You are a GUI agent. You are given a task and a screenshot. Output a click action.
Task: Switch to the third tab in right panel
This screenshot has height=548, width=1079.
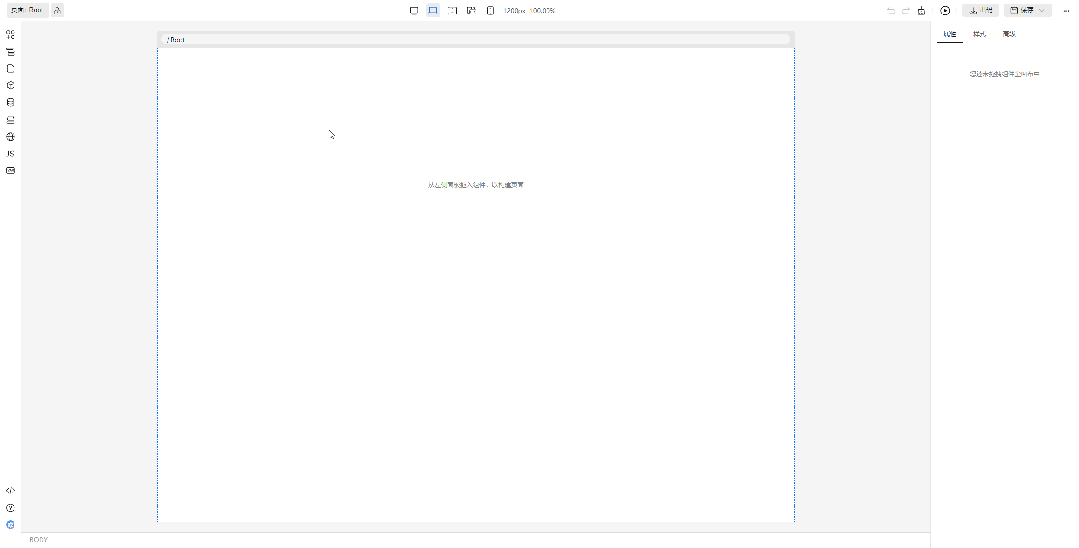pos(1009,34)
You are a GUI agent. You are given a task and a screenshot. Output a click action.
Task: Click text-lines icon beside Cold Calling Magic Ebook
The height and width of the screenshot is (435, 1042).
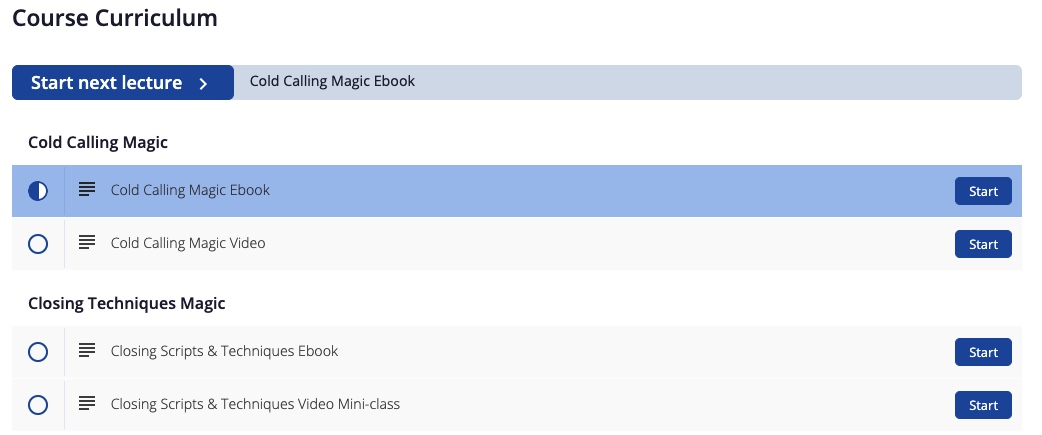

+ + + +

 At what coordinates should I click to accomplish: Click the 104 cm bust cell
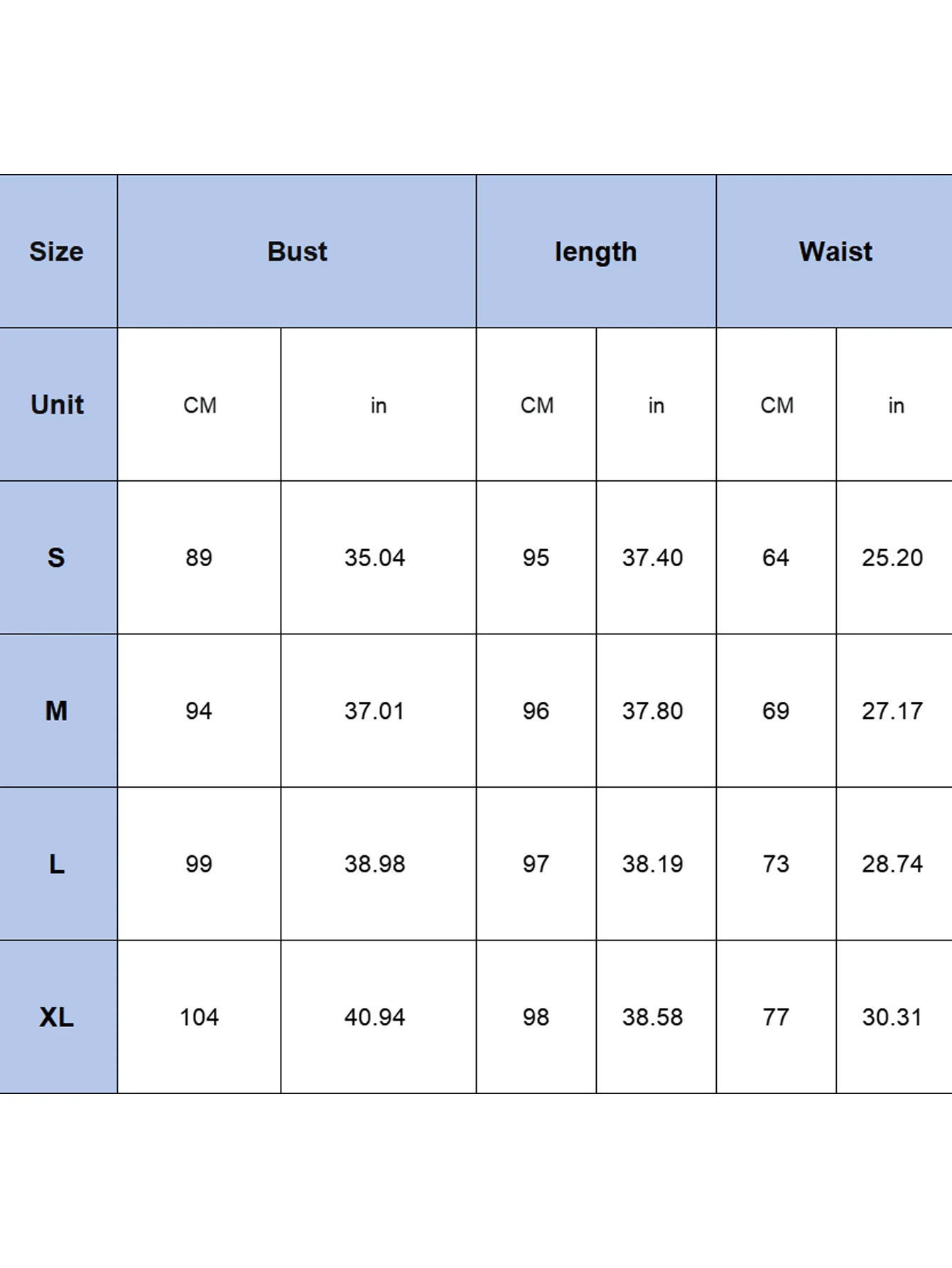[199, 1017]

+ + + +

* Instructions to follow
Print nothing except the lines above from the one containing "Task: Switch to the third tab in right panel" down to the one containing "The height and", both included, exactly as written and free of pictures.

* Exercise solution
Task: Switch to the third tab in right panel
This screenshot has height=548, width=1079.
pos(1009,34)
You are a GUI agent. You are given a task and a screenshot. Output a click action.
Task: Click text-lines icon beside Cold Calling Magic Ebook
The height and width of the screenshot is (435, 1042).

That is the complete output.